[What to produce] In the reply, give back exactly the lines from the one with "How do I perform: Select" through the last line of the records, without pictures.

Extracted data entries:
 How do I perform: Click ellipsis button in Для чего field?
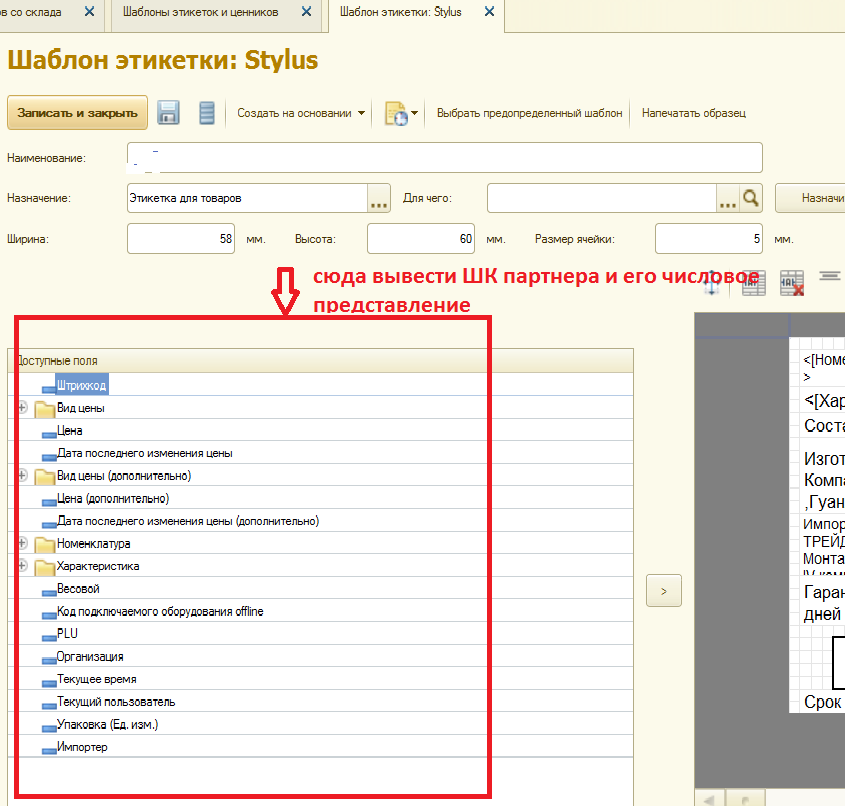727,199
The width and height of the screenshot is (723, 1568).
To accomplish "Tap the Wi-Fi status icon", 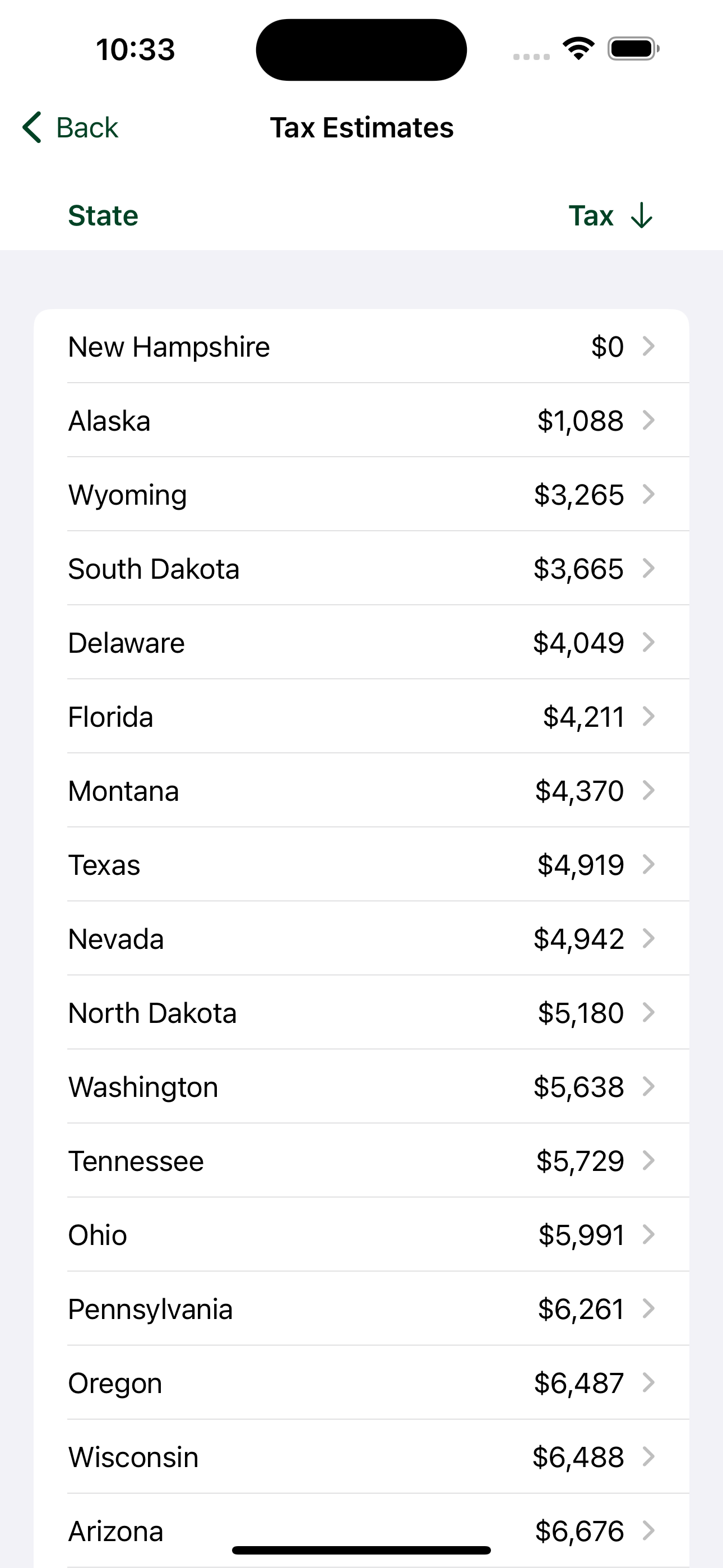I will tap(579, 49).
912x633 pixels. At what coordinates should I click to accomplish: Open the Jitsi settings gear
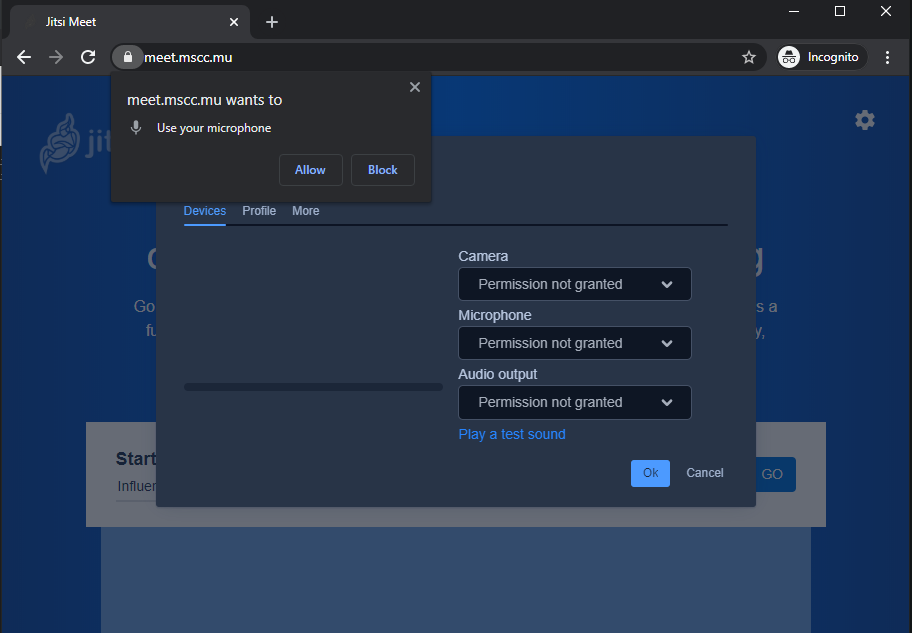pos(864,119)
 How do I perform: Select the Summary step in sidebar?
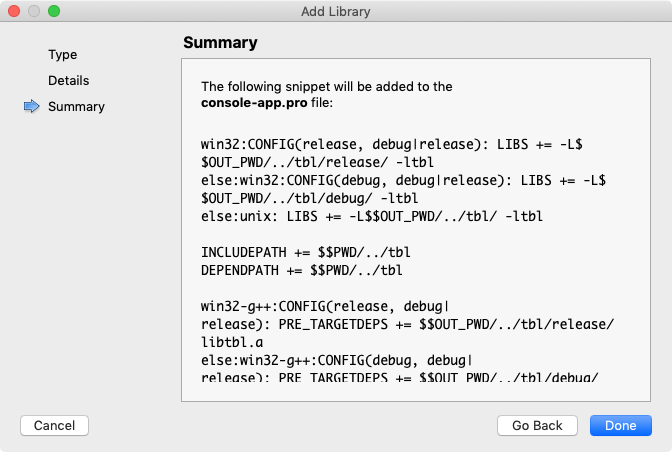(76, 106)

[Solution for this task]
 How do I perform: Select the Summary step in sidebar?
(76, 106)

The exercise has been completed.